Biomechanics and Motion Analysis

Magnetic Resonance Elastography

Principal Investigator: Kai-Nan An, Ph.D.
Project Coordinator: Frank Chen — chen.qingshan@mayo.edu

Magnetic Resonance Elastography (MRE) is a novel technique for non-invasively measuring the stiffness of biological tissues. The technique employs standard MRI equipment with a gradient-coupled vibration that causes shear waves in the test material. These shear wave are then used to calculate the material's stiffness based on the principle that a stiffer material has a longer wavelength. MRE has potential as a diagnostic tool in muscle disease such as stroke, hyperthyroidism, disuse atrophy, or paralysis.

Figure 33:     a) oblique plane through calf muscle, showing extensor digitorum longus (EDL), extensor hallucis longus (EHL), soleus (sol) and medial gastrocnemius (MG), b) line profile drawn through the MRE image of the extensor digitorum longus, c) sine wave from line profile drawn through the EDL.

A series of agarose gel phantom studies were completed to evaluate MRE. Dynamic mechanical analysis (DMA) is used to measure the dynamic shear modulus of the gel. We discovered that shear strain, strain rate, sample thickness and compressive clamping strains affecting the repeatability and accuracy of the DMA shear modulus measurement.
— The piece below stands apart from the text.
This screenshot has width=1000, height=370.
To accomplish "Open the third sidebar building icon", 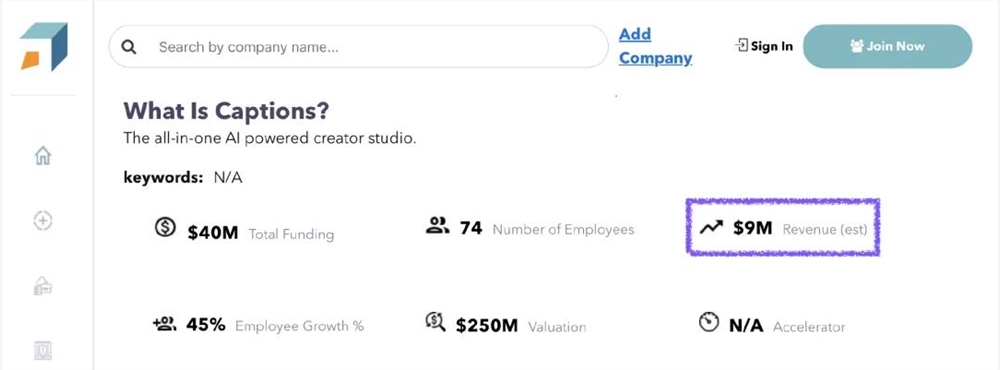I will [x=43, y=286].
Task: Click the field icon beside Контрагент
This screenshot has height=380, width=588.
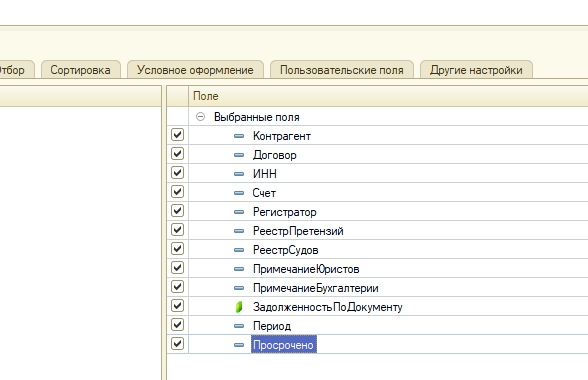Action: click(239, 136)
In addition to the phantom study, an extensive patient study is being conducted. The effect of (1) stroke, (2) disuse atrophy, (3) myofascial pain and hyperthyroidism on muscle stiffness is being investigated. This year we focused our efforts on improving data collection and analysis techniques while testing healthy, asymptomatic volunteers. An example of shear waves in an oblique plane through healthy calf muscle is shown in Figure 33.